Enable sm_35 support in pytorch
CRCinAU opened this issue · 2 comments
I'm trying to get GPU processing working on my older 2Gb GeForce GT 710 - which I believe should be about as fast as a jetson nano...
When I try to run deepstack with GPU enabled, I get:
/usr/local/lib/python3.7/dist-packages/torch/cuda/__init__.py:125: UserWarning:
NVIDIA GeForce GT 710 with CUDA capability sm_35 is not compatible with the current PyTorch installation.
The current PyTorch install supports CUDA capabilities sm_37 sm_50 sm_60 sm_70 sm_75.

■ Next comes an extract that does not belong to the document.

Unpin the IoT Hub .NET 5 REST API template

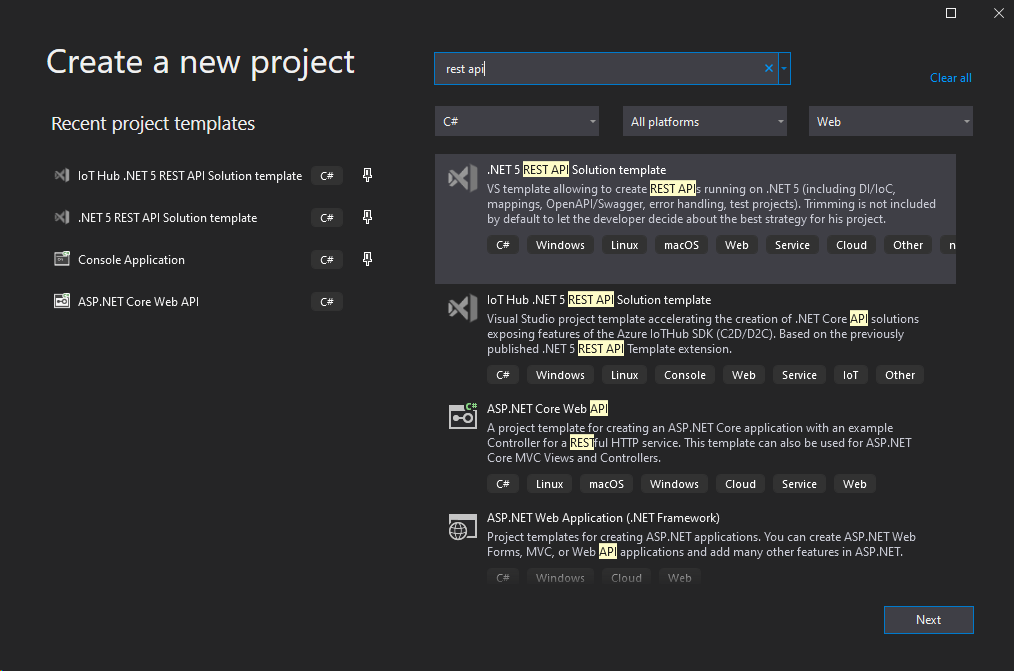click(366, 175)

If you want to use the NVIDIA GeForce GT 710 GPU with PyTorch, please check the instructions at https://pytorch.org/get-started/locally/
warnings.warn(incompatible_device_warn.format(device_name, capability, " ".join(arch_list), device_name))
Process Process-1:
Traceback (most recent call last):
File "/usr/lib/python3.7/multiprocessing/process.py", line 297, in _bootstrap
self.run()
File "/usr/lib/python3.7/multiprocessing/process.py", line 99, in run
self._target(*self._args, **self._kwargs)
File "/app/intelligencelayer/shared/detection.py", line 69, in objectdetection
detector = YOLODetector(model_path, reso, cuda=CUDA_MODE)
File "/app/intelligencelayer/shared/./process.py", line 36, in __init__
self.model = attempt_load(model_path, map_location=self.device)
File "/app/intelligencelayer/shared/./models/experimental.py", line 159, in attempt_load
torch.load(w, map_location=map_location)["model"].float().fuse().eval()
File "/usr/local/lib/python3.7/dist-packages/torch/nn/modules/module.py", line 485, in float
return self._apply(lambda t: t.float() if t.is_floating_point() else t)
File "/usr/local/lib/python3.7/dist-packages/torch/nn/modules/module.py", line 354, in _apply
module._apply(fn)
File "/usr/local/lib/python3.7/dist-packages/torch/nn/modules/module.py", line 354, in _apply
module._apply(fn)
File "/usr/local/lib/python3.7/dist-packages/torch/nn/modules/module.py", line 354, in _apply
module._apply(fn)
[Previous line repeated 1 more time]
File "/usr/local/lib/python3.7/dist-packages/torch/nn/modules/module.py", line 376, in _apply
param_applied = fn(param)
File "/usr/local/lib/python3.7/dist-packages/torch/nn/modules/module.py", line 485, in <lambda>
return self._apply(lambda t: t.float() if t.is_floating_point() else t)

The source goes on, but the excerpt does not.